[EXERCISE BRIEF] Put the lines below into a numbered list, skipping any blank lines. Start with the line that contains "Activate the iMac Pro Lautsprecher device" and continue through the line that contains "Action: 297,165", including both of those lines.

[DATA SECTION]
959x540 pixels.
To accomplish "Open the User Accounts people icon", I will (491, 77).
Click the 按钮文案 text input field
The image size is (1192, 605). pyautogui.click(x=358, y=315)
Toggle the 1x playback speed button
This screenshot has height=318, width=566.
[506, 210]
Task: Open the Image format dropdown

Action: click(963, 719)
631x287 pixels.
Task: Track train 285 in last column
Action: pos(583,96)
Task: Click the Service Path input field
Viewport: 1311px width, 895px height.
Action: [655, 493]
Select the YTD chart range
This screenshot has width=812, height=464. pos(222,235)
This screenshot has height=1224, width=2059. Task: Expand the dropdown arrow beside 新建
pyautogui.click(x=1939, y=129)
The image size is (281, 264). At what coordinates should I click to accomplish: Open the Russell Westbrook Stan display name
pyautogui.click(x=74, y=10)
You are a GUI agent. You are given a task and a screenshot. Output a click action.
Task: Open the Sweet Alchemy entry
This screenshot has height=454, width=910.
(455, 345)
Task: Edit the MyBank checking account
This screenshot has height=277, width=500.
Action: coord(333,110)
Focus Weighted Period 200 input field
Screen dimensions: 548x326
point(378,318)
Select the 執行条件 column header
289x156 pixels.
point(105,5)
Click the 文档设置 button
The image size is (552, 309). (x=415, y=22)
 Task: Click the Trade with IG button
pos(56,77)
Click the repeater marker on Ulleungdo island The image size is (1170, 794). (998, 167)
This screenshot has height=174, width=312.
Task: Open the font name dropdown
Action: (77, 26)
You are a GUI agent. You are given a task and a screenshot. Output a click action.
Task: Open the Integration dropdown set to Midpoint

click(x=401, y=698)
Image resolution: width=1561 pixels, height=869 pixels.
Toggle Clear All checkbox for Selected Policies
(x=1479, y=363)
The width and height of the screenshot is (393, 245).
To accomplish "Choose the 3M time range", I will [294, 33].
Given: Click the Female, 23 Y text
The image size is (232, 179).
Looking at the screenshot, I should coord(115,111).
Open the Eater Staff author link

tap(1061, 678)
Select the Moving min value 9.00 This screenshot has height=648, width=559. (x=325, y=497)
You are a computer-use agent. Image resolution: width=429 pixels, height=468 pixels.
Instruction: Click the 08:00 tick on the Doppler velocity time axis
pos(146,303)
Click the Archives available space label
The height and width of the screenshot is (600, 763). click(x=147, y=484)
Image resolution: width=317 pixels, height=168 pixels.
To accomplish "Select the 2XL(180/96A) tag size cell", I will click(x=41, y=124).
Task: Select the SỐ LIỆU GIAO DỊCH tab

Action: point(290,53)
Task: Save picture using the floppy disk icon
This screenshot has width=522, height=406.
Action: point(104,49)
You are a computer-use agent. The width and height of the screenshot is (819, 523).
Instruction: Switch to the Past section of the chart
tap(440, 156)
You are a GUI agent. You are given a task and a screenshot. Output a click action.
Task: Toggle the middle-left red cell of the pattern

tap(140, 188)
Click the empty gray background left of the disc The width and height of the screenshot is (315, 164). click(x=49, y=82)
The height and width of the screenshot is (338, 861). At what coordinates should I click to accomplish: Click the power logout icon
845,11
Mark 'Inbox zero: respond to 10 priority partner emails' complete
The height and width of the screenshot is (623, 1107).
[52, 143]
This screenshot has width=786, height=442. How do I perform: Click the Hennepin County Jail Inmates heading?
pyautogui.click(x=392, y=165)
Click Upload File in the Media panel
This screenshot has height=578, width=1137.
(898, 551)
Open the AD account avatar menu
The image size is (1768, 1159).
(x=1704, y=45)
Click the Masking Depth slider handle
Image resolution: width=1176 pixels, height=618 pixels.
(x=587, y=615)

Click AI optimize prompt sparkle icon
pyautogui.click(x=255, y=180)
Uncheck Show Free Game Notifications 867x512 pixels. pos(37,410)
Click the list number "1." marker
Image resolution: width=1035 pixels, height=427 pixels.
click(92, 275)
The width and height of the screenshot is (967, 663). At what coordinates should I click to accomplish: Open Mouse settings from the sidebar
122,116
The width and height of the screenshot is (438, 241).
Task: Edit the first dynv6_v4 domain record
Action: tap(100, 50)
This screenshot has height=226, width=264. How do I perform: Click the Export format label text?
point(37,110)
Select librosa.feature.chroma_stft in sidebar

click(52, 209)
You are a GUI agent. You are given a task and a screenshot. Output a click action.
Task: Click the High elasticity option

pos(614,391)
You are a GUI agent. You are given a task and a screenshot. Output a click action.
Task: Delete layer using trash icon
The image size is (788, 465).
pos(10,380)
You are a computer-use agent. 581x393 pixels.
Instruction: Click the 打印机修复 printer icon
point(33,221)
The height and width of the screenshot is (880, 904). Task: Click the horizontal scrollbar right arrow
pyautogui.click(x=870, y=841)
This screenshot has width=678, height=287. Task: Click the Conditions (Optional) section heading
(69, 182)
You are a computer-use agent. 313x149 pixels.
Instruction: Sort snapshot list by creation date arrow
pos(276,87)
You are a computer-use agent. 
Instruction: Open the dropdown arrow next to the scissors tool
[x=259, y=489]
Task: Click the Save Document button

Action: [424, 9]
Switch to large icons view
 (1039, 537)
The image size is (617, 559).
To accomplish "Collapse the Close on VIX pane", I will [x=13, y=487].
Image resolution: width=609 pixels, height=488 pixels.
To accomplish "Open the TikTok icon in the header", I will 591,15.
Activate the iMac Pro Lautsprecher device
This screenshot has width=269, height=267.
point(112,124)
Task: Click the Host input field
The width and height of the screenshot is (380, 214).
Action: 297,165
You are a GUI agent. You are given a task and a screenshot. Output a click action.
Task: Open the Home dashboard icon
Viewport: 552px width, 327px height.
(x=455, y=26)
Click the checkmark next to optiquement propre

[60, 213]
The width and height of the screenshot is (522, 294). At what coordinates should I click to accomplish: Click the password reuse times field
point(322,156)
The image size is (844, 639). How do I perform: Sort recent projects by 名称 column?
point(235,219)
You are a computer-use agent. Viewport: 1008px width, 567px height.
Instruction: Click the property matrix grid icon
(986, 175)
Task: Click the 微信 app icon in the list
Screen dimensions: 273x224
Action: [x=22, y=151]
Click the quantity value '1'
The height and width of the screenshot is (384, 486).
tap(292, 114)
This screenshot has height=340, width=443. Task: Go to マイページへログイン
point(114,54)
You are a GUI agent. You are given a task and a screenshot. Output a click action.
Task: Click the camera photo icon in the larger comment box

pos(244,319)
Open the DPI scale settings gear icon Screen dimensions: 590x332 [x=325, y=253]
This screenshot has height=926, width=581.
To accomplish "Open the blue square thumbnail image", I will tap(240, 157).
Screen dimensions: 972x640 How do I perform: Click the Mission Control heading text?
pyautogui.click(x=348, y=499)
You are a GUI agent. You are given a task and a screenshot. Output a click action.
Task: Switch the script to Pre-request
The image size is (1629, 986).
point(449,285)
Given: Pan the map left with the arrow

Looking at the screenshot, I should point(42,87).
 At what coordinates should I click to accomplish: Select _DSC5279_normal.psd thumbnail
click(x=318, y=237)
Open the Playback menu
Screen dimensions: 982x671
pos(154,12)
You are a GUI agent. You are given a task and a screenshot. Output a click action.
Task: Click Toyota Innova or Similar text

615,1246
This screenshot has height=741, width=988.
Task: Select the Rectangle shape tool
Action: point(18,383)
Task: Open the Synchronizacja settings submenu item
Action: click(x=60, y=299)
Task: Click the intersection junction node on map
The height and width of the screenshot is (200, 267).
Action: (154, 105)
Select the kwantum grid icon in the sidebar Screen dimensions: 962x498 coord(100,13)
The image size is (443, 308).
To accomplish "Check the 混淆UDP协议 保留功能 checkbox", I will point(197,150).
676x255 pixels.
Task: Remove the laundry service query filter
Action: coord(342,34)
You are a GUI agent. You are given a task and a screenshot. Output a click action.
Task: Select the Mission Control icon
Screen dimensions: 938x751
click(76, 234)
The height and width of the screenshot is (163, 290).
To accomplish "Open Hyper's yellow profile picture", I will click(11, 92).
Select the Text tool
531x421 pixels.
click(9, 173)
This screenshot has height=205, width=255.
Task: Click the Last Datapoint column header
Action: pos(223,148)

[ANSWER TO THIS PROBLEM]
1. Activate the iMac Pro Lautsprecher device
2. This screenshot has width=269, height=267.
3. point(112,124)
4. Task: Click the Host input field
5. The width and height of the screenshot is (380, 214).
6. Action: 297,165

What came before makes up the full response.